### PASSAGE SHOWN
┌──

In addition to the pathogens outlined above, for which
all immunocompromised patients with suspected encephalitis should be investigated, less common pathogens to
consider, depending on the circumstances, include Coccidioides species, Histoplasma capsulatum and West Nile
virus.116,129
History
Immunocompromised patients are more likely to have subtle
and sub-acute presentations of viruses which cause an acute
encephalitis in the immunocompetent, such as HSV199 and
enterovirus, as well as for viruses specific to the immunocompromised, such as HHV6 (Table 4 Sub-acute and chronic).
Role of imaging
Because of an impaired inflammatory and immune response,
severely immunocompromised patients may have lesions on
CT which are not associated with focal neurological presentations or papilloedema,200 prompting some to suggest
that a CT scan should be performed in all immunocompromised patients before LP. There are no studies comparing
imaging options in patients with suspected viral encephalitis
with or without immuocompromise. However, immunocompromised patients are vulnerable to a broader range of encephalitides (including PML) and the clinical changes may
be masked by immunocompromise. MRI is therefore the imaging modality of choice in immunocompromised patients.
CSF findings
In immunocompromised patients with encephalitis, the CSF
is more likely to be acellular, even though such patients are
at increased risk of CNS infection.25 Thus CSF investigations
for microbial pathogens should be performed irrespective
of the CSF cell count.

└──

### WORK REQUEST
Translate into Spanish this sentence from the passage on encephalitis in immunocompromised patients: "Thus CSF investigations for microbial pathogens should be performed irrespective of the CSF cell count."

### MATERIAL SHOWN

┌──

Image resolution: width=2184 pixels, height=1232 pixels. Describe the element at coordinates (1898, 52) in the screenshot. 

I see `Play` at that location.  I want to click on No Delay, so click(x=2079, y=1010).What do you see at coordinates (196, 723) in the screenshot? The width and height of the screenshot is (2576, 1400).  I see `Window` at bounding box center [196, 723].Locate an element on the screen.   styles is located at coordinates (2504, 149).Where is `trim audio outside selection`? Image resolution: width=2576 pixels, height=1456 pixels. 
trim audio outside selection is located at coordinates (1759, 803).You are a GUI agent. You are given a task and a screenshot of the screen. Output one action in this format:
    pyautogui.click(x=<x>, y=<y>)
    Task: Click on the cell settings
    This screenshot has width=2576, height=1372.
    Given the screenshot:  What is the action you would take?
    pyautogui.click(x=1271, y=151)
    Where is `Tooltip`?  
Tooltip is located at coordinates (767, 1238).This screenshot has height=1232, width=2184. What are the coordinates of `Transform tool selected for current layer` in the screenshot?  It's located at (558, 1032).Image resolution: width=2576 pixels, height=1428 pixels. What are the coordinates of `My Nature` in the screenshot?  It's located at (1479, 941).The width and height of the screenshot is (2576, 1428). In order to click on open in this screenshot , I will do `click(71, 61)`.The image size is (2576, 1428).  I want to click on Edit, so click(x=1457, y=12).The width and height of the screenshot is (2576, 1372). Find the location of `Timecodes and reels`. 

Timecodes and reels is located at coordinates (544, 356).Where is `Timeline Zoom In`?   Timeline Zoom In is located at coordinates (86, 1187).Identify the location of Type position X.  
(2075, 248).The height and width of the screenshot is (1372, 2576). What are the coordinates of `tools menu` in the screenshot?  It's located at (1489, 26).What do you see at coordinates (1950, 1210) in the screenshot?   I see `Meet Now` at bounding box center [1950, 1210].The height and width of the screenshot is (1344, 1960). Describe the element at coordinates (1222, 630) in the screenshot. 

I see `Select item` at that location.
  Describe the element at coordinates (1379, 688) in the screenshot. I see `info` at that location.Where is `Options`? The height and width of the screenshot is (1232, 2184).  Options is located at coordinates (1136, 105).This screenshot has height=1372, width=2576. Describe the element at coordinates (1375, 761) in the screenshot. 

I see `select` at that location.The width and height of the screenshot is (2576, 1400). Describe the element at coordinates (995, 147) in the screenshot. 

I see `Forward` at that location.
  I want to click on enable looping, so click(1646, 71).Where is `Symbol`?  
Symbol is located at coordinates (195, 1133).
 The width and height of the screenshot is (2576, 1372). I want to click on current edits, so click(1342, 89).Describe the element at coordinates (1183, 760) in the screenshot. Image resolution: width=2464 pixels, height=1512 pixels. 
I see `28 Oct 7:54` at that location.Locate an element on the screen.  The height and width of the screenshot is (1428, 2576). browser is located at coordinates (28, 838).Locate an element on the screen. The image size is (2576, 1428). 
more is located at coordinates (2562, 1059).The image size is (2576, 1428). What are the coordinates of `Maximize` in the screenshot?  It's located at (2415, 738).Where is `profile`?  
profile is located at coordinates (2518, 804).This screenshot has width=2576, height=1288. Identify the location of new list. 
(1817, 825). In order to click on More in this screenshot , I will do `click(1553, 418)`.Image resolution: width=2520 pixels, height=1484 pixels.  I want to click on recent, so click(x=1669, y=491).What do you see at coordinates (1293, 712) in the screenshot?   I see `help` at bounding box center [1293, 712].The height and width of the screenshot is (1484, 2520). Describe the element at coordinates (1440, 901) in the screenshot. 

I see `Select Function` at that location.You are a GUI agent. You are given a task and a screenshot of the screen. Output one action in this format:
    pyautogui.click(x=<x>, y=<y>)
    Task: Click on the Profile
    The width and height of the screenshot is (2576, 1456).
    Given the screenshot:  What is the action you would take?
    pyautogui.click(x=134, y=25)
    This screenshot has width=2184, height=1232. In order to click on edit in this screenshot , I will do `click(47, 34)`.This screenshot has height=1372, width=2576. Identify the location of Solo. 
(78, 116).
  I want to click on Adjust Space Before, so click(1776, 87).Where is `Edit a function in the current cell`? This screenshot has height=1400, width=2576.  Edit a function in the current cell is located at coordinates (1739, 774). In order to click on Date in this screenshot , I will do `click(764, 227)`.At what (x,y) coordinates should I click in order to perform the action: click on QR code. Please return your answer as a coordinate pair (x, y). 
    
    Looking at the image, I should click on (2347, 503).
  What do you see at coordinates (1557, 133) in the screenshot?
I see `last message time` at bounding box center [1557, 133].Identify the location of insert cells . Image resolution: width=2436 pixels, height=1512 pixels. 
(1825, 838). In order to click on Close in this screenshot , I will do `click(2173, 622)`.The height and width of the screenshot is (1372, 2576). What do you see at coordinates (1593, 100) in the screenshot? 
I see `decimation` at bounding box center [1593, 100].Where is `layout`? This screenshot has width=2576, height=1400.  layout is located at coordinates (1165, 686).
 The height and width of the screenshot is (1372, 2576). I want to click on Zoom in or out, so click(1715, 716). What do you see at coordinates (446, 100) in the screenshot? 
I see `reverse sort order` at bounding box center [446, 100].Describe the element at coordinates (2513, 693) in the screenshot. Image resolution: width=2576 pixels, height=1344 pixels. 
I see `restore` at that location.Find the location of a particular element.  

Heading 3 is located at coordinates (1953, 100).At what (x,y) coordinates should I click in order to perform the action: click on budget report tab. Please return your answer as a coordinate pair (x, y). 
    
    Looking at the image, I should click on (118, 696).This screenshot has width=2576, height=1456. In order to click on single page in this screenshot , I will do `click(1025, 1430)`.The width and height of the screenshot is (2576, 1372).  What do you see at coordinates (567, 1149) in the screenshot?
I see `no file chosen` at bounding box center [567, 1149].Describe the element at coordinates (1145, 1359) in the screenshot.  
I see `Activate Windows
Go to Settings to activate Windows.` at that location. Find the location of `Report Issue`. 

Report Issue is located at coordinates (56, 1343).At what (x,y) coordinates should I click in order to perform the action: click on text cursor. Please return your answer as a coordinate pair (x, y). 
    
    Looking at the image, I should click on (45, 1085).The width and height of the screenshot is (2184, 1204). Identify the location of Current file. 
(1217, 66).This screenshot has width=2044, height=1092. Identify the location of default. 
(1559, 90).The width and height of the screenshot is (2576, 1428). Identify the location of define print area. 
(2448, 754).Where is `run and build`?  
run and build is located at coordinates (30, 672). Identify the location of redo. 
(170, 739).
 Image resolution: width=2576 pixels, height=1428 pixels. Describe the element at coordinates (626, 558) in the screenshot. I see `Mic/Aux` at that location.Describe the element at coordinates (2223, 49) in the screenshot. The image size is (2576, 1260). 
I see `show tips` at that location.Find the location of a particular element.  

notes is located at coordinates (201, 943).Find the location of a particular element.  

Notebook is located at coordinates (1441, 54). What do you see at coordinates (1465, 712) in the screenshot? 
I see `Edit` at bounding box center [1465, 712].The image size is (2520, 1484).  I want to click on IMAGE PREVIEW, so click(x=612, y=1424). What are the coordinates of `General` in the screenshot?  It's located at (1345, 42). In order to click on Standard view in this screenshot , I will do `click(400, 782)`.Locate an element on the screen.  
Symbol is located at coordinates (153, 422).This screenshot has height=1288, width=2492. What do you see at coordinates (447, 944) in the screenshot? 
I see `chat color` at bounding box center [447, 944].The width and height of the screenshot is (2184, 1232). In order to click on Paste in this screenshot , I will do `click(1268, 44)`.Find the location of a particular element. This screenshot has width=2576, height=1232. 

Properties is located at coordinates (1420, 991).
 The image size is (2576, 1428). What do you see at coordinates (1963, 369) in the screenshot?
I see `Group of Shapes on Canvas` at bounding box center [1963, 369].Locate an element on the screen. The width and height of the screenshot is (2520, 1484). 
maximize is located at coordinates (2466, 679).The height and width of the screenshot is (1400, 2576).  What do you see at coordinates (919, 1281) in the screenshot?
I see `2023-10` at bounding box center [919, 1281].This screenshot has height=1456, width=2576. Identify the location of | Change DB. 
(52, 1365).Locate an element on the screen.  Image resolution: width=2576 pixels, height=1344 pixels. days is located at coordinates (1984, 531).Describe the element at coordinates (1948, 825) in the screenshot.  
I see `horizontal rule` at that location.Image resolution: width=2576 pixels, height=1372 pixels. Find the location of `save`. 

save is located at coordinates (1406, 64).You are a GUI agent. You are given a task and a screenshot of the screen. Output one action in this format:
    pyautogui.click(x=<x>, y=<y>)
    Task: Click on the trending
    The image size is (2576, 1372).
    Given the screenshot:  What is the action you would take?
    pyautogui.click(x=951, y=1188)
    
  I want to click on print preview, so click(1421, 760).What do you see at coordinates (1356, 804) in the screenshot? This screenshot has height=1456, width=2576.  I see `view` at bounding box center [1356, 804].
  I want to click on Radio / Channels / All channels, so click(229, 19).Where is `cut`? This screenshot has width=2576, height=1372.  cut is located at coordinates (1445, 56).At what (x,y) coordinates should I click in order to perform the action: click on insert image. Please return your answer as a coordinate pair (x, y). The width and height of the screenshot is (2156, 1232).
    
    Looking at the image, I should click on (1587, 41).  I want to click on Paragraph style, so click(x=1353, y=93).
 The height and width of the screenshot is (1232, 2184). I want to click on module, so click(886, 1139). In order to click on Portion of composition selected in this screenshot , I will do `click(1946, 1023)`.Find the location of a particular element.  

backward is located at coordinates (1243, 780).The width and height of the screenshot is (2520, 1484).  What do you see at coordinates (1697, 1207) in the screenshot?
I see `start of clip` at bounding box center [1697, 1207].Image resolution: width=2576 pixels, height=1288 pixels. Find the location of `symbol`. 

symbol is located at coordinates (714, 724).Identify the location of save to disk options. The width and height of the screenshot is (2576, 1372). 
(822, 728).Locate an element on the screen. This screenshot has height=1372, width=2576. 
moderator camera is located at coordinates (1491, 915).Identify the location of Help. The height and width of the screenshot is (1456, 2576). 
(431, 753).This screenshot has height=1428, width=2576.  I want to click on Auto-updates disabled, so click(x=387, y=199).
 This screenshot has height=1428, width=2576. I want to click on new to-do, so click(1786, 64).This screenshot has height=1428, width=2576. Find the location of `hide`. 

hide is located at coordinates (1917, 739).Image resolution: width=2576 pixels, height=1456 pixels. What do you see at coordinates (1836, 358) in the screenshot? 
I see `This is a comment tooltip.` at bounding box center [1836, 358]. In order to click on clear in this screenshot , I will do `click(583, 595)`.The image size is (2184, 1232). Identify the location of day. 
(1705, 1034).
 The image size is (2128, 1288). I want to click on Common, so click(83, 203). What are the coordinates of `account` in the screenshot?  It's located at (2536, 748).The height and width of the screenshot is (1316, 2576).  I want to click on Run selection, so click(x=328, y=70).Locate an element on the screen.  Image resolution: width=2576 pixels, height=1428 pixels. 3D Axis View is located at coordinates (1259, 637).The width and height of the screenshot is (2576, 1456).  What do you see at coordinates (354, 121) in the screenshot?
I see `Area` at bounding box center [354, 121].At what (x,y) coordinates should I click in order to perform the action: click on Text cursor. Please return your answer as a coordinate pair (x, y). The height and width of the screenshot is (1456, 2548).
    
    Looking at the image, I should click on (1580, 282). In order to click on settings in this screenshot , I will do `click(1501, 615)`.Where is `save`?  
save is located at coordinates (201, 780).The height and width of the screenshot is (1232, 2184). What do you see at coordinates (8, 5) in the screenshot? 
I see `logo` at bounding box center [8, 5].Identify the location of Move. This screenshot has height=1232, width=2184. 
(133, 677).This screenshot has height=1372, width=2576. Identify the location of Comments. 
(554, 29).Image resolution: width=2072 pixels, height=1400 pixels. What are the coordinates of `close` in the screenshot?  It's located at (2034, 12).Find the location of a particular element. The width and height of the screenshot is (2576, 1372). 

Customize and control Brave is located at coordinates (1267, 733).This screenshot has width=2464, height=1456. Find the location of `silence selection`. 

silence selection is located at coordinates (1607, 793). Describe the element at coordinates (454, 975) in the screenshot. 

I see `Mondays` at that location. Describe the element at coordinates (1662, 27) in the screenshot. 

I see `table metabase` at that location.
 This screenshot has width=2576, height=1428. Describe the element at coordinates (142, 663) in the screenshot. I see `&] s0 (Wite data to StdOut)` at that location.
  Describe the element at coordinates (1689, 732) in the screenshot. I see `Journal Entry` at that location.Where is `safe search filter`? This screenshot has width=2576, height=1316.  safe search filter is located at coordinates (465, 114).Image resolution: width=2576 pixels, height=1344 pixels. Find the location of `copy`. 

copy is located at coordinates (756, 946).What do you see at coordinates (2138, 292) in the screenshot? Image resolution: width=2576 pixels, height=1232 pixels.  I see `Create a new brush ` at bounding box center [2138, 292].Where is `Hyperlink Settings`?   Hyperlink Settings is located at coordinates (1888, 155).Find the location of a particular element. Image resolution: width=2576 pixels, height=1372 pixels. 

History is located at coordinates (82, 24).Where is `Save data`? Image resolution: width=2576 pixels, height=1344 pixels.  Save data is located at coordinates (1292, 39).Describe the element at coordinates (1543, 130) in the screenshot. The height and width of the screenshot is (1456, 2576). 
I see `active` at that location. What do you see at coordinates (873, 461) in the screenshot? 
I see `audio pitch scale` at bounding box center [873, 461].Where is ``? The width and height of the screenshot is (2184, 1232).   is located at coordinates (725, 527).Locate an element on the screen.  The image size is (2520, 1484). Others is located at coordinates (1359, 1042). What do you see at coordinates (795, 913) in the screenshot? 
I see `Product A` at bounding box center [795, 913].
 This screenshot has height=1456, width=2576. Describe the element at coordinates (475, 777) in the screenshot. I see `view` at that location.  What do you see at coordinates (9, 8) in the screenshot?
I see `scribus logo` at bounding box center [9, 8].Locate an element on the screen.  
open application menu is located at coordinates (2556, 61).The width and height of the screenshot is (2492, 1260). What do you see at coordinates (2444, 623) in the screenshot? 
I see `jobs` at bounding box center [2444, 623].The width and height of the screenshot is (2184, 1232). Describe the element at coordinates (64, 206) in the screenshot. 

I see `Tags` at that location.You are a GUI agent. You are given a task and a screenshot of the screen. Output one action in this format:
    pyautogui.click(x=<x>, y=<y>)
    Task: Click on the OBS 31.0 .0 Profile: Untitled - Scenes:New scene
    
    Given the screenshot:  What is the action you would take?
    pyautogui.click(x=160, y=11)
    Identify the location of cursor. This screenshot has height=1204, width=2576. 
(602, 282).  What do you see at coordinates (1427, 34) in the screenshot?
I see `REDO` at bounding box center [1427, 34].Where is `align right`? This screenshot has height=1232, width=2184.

└──

### TASK SOLUTION
Por lo tanto, los estudios del LCR en busca de patógenos microbianos deben realizarse independientemente del recuento celular del LCR.